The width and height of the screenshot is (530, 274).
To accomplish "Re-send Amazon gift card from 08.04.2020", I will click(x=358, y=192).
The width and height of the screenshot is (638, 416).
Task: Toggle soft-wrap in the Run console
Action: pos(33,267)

####

TASK STATEMENT: Everything in the listing should be set down again exactly.

RESPONSE AREA:
The width and height of the screenshot is (530, 274).
To accomplish "Re-send Amazon gift card from 08.04.2020", I will click(x=358, y=192).
The width and height of the screenshot is (638, 416).
Task: Toggle soft-wrap in the Run console
Action: pos(33,267)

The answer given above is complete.